TASK SET:
[1] In the text on the Ramses & Nefertari exhibition below, write out the stretch from "Upper part of" through "expanding Egypt’s empire." word for word.
[2] Answer these questions from the text on the Ramses & Nefertari exhibition below:
(a) At which museum was the VR experience revealed?
(b) How long does the Journey to Osiris experience last?
(c) For how many years did Ramses II rule?

[START EXTRACT]

VR component: “Ramses & Nefertari: Journey to Osiris.” Visitors sit in Positron Voyager Chairs, state-of-the-art VR pod chairs, and travel to ancient Egypt in an experience overwhelmingly described as “exciting” by visitors to its reveal at Houston Museum of Natural Sciences. Image: World Heritage Exhibitions
Visitors can also enjoy the optional Ramses & Nefertari: Journey to Osiris, a thrilling 10 minute and 30 second VR (virtual reality) experience featuring the Positron Voyager Chair, a VR platform that moves and vibrates so that you can actually sense what ancient Egypt was like as you tour of two of Ramses’ most impressive monuments—Abu Simbel and Nefertari’s tomb—led by the spirit of Nefertari, the pharaoh’s beloved queen. While we’ve all had our share of dubious new media experiences in museums, this seems the perfect blending of immersive entertainment and teaching experience, bound to bring out the kid in all of us and mesmerize the kids we bring along with us.
Upper part of a colossal of Ramses II. Egyptian, Ashmunein, New Kingdom, Dynasty 19 Limestone, 76 3/4 x 27 1/2 x 33 1/2 in. (195 x 70 x 85 cm) Egyptian Museum, Cairo. Photo: Sandro Vannini, courtesy FAMSF
Ramses II, believed to be a god on Earth, ruled for 67 years as part of the 19th Dynasty, in the 13th century before Christ. He fought the Hittites, signed the world’s first official peace treaty and fathered over 50 sons and 50 daughters, the most children of any pharaoh. His reign corresponded with a great flourishing of the arts and he undertook an unparalleled building program, creating the great temples at Karnak and Luxor, erecting enormous temples, obelisks, and statues and expanding Egypt’s empire.

[END EXTRACT]
[START SOURCE DATA]

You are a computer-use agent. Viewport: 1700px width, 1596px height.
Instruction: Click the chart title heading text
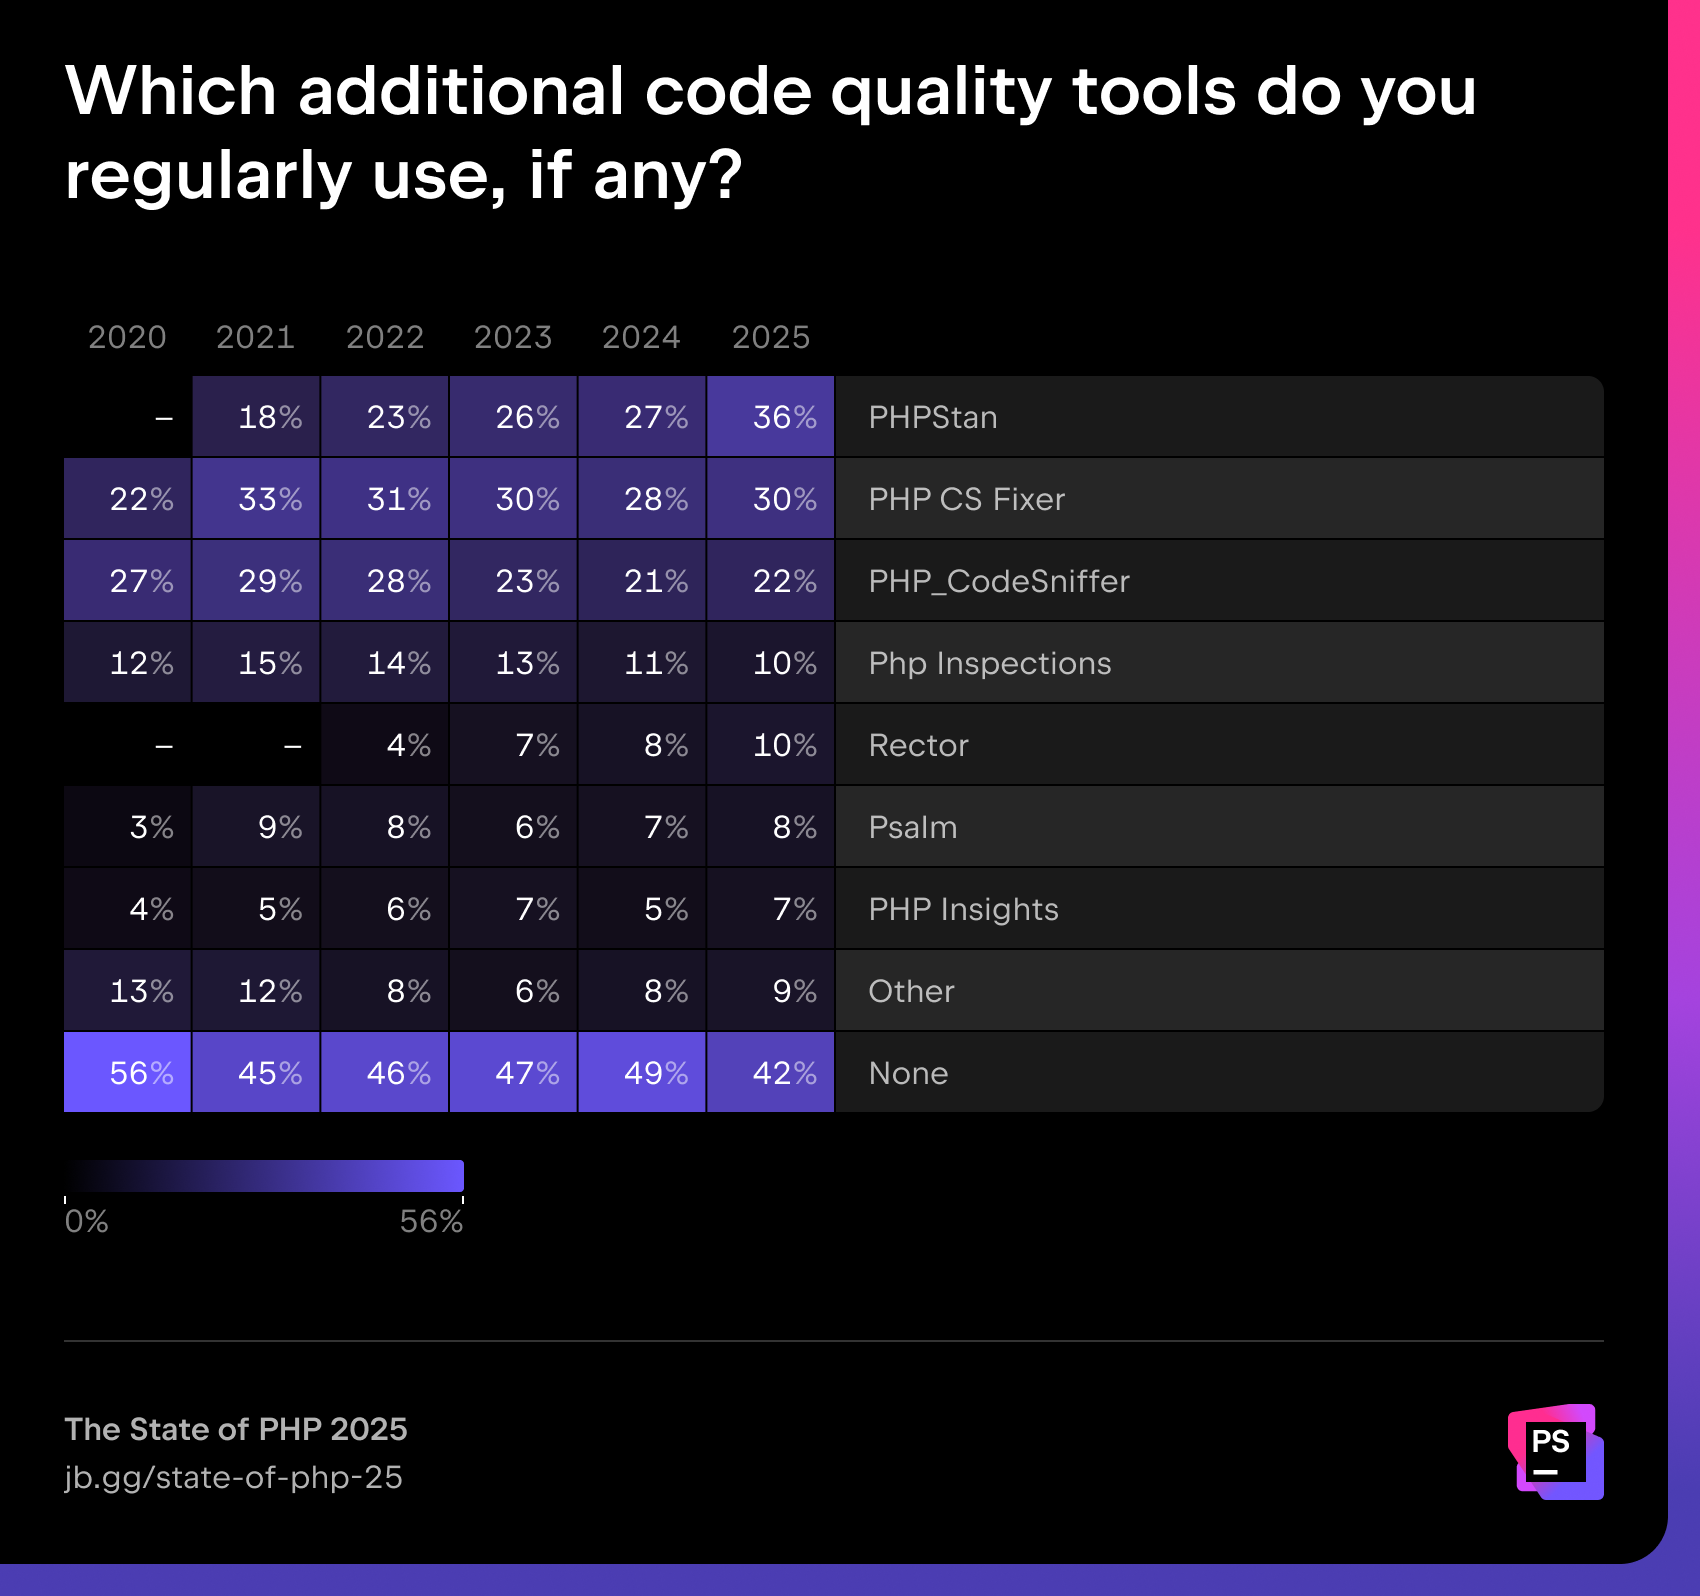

[END SOURCE DATA]

TASK RESPONSES:
[1]
Upper part of a colossal of Ramses II. Egyptian, Ashmunein, New Kingdom, Dynasty 19 Limestone, 76 3/4 x 27 1/2 x 33 1/2 in. (195 x 70 x 85 cm) Egyptian Museum, Cairo. Photo: Sandro Vannini, courtesy FAMSF
Ramses II, believed to be a god on Earth, ruled for 67 years as part of the 19th Dynasty, in the 13th century before Christ. He fought the Hittites, signed the world’s first official peace treaty and fathered over 50 sons and 50 daughters, the most children of any pharaoh. His reign corresponded with a great flourishing of the arts and he undertook an unparalleled building program, creating the great temples at Karnak and Luxor, erecting enormous temples, obelisks, and statues and expanding Egypt’s empire.

[2]
(a) The Houston Museum of Natural Sciences
(b) 10 minutes and 30 seconds
(c) 67 years